Après une première journée sous un soleil radieux, c’est un temps pour le moins menaçant que les festivaliers découvrent en ce samedi 24 août au moment de pénétrer dans le parc de Saint-Cloud alors que les plus pessimistes annoncent de nombreuses averses et des risques d’orage. Au final ? Seules quelques gouttes éparses viendront accompagner la prestation de FI/SHE/S et une pluie soutenue ponctuer les ultimes minutes du concert de Phoenix et raccompagner le public vers les transports en commun.

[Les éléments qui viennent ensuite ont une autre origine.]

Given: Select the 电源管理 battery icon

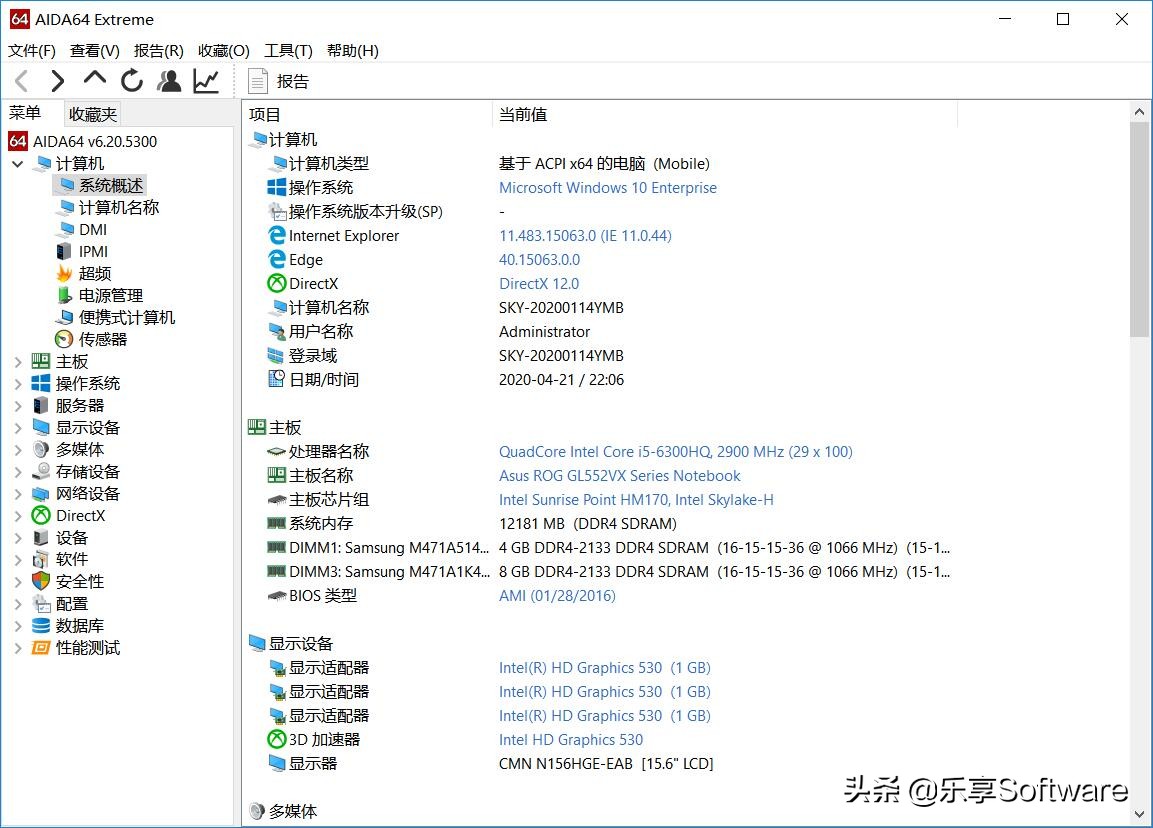Looking at the screenshot, I should pyautogui.click(x=62, y=295).
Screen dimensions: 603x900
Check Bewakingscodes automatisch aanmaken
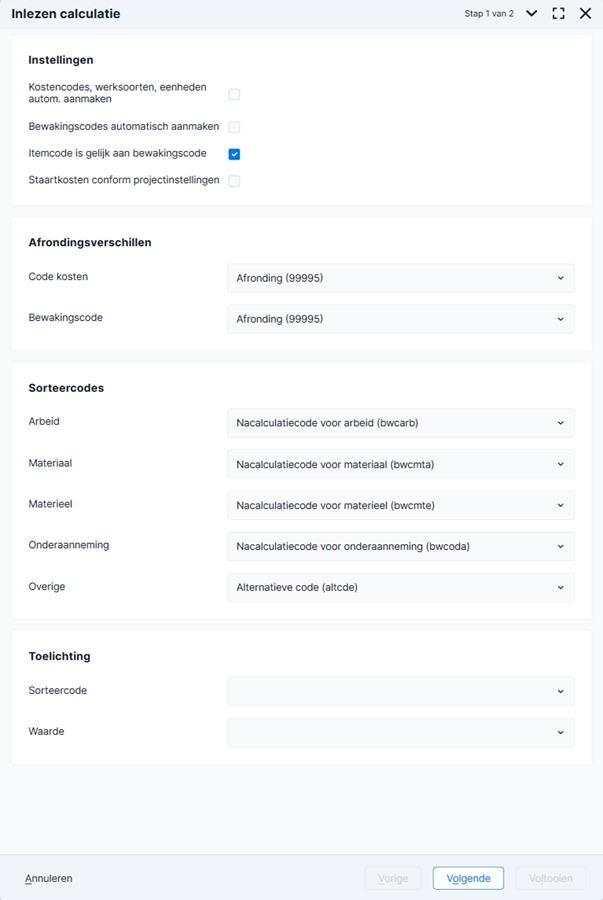(234, 127)
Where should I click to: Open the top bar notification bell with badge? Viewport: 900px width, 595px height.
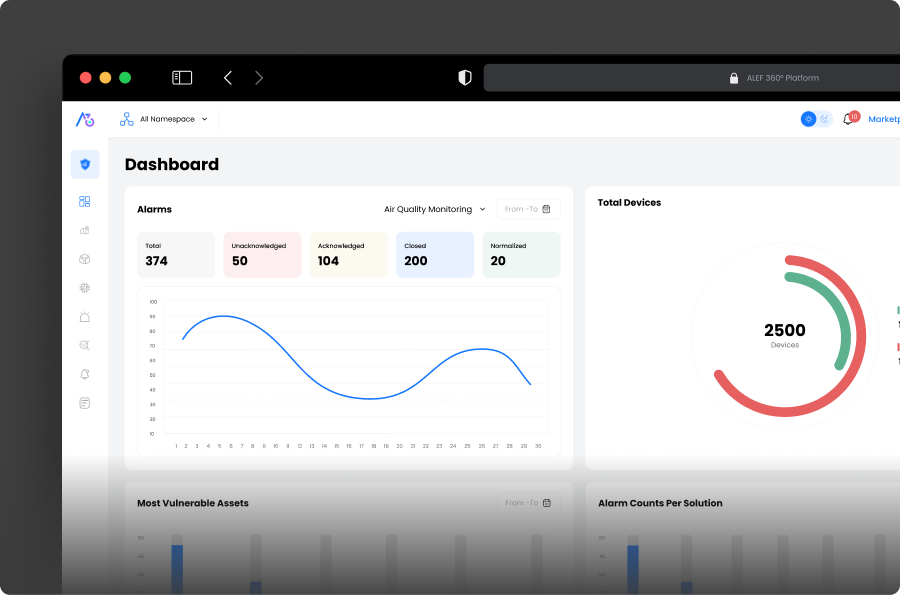(848, 119)

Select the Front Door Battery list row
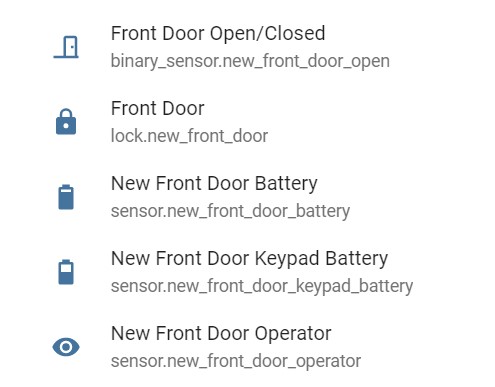point(247,197)
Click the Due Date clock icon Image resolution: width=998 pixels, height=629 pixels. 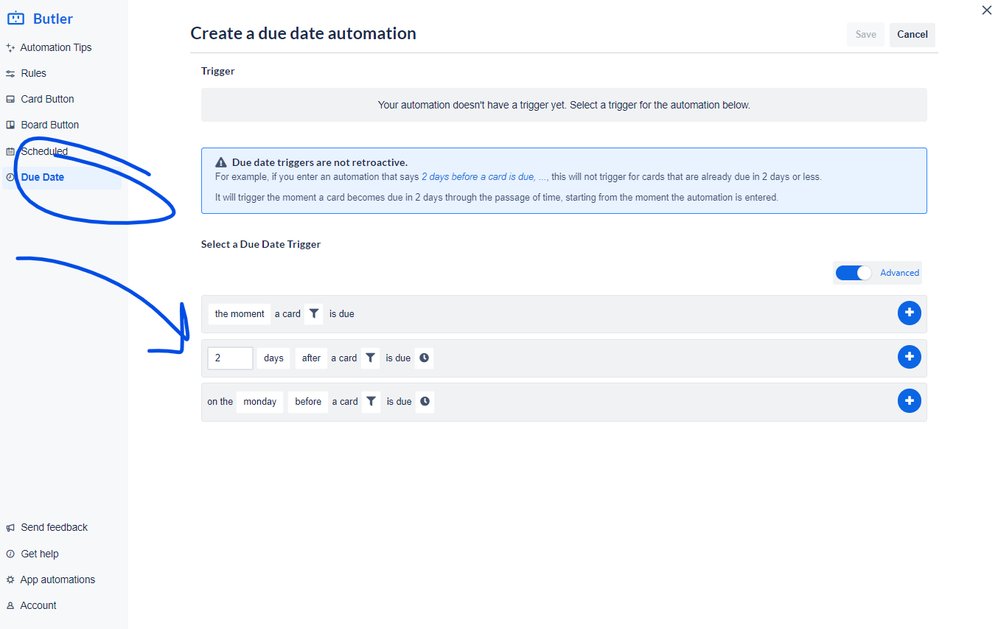click(x=11, y=176)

Bien que leurs membres soient originaires des quatre coins de la planète,
FI/SHE/S, basés en région parisienne, se sont déjà fait un nom sur les scènes françaises en 2013 lors du Printemps de Bourges ainsi que dans le cadre des prix Chorus et Adami Deezer de Talents. Les retrouver ainsi propulsés à Rock en Seine en début de journée n’est pas nécessairement une surprise, plutôt un pari... gagnant. En effet, sans concurrence directe à cette heure, le quatuor trouve le soutien nécessaire à la réussite de sa prestation au sein de laquelle se mêlent guitares tropicales, synthés aériens et mélodies tantôt psychédéliques tantôt plus légères. Si beaucoup se contentent d’écouter le concert au loin, allongés dans l’herbe, les premiers rangs se révèlent quant à eux enthousiastes, pour le plus grand plaisir d’un groupe semblant apprécier la chance qui est la sienne en ce jour.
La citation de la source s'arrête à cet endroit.